[OmniOS-discuss] X11 application support

Marion Hakanson hakansom at ohsu.edu
Fri May 17 16:55:00 EDT 2013


Hi Theo,

Thanks for your comments, I found them helpful.  Thanks also for
making OmniOS available to the rest of us.


jesus at omniti.com said:
> A few things that might help you our
> 
> 1) this is not in core by design.

No complaints here.


> 2) using a browser remotely sounds painful... try ssh options to either
> forward a port (-L) or act as a SOCKS proxy (-D) both *super* useful.

Perhaps painful is in the eye of the beholder.  Using "ssh -X" or "ssh -Y"
and running firefox on the remote server "just works".  Maybe I'm missing
something, but "ssh -L" for connecting to a Dell server's DRAC-Enterprise
or other embedded webserver takes a fair amount of trial and error to suss
out what ports, URL's, and/or hostnames their developers require in order
to work.  E.g. the DRAC-Enterprise, or SuperMicro BMC's often have some
kind of remote KVM java app built into them, and those have their own
obscure assumptions about connectivity, too.


> 3) this does not solve your "I can only manage an HBA with a Java GUI
> issue"... you should burn that vendor's offices down*.
> . . .
> * please don't actually burn anything down, just vote with your budget and
> buy products that don't suffer this way

Been there, done that, have a collection of T-shirts from companies
that have gone out of business as a result (:-).  Still have some of
their products in use, though, and plenty of stuff that I had no say
about purchasing.


> 4) There are people using Joyent's pkgsrc work to build X libs.

This is one avenue I'm working on.  A fall-back is using OpenIndiana
for this type of light remote/virtual desktop stuff.  Or maybe a Mac,
or a Linux box, etc.  Shame to need a whole box for it, though.

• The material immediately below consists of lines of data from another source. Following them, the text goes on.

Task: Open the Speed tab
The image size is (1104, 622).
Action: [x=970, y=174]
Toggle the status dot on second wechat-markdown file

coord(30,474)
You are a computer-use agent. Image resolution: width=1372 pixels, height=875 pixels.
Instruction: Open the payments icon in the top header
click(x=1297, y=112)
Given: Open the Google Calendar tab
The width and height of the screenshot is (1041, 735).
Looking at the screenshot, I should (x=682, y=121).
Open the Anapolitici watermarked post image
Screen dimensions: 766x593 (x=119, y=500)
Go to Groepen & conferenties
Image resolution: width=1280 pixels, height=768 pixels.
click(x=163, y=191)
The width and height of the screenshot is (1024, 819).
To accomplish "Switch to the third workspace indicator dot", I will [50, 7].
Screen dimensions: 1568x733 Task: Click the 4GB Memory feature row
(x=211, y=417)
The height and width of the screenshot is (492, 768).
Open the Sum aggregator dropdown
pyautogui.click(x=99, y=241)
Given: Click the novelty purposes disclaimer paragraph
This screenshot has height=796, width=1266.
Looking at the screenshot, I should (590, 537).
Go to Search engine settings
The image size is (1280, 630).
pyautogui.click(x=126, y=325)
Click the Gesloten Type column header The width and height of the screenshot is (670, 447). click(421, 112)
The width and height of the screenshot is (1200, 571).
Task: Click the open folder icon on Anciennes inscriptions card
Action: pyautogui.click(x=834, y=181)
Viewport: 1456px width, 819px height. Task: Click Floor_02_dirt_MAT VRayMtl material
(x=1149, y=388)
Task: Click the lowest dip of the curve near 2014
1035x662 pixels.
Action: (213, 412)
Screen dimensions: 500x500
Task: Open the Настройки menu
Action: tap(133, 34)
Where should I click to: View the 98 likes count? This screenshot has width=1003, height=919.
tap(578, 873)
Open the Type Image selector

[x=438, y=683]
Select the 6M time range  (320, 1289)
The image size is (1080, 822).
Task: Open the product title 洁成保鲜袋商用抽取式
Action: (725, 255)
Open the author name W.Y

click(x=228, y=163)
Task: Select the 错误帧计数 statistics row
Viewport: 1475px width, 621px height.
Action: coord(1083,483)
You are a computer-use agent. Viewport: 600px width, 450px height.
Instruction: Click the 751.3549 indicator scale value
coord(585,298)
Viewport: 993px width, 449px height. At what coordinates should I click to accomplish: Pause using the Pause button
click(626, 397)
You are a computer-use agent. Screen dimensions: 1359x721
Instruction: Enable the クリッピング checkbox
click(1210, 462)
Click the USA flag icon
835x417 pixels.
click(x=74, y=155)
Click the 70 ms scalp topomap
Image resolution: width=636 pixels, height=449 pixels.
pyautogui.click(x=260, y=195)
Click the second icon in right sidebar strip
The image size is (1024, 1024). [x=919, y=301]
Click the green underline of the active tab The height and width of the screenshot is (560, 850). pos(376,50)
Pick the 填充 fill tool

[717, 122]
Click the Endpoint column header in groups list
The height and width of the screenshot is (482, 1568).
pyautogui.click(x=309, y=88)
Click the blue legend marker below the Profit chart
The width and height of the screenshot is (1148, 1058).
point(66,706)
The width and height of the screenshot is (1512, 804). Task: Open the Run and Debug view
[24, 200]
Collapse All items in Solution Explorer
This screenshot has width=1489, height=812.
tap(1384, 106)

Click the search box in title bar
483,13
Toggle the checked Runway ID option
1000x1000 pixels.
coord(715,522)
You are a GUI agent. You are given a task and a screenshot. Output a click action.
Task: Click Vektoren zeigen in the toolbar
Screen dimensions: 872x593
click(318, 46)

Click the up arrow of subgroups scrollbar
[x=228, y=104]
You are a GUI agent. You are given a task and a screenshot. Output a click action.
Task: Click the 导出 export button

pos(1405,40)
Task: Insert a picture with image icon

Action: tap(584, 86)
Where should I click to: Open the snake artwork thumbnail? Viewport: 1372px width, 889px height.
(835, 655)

> What I'd really love to see is someone start a desktop IPS repo on top of
> OmniOS.  Build X11 stuff and publish it there.  Once that happens, the whole
> community can benefit.  Another awesome option that would likely be much more
> fruitful would be to hack pkgsrc to publish IPS artifacts.  That said, I have
> no desire to build or maintain anything related to X11, so it shan't be me
> that does it. 

Me too (for all of the above paragraph)!


> I can share our approach to such things, it may or may not help.  I have a
> private IPS repo for my junk.  Without own private IPS repo, I concern myself
> less with the redistribution rights of what I place in there.  We take an
> IPS-or-nothing approach.  If I find myself with a piece of software that
> doesn't have an IPS (tar, installer, etc. etc.).  I take a machine and
> install it, I find all files it provided and create an IPS manifest, I SMF it
> if it hasn't been and put that int he manifest. I run it, if it doesn't work
> due to missing libraries, I create a private directory somewhere reasonable
> and relative to the install path and place the missing shared libraries in
> there.  I add that to the LD_LIBRARY_PATH in the SMF manifest and add the
> libs to the package manifest.... once it works, I pkgsend the manifest to my
> server and voila.  I know how said piece of software installable via IPS in
> non-snowflake fashion. 

Good to know.

I've taken this approach in the past -- been doing this long enough to have
used three or four different automatic build/package/install frameworks.
It's turned out to not be sustainable given the resources our organization
has had available in recent years.  Not that that stops me from trying....

Again, thanks to everyone for their comments.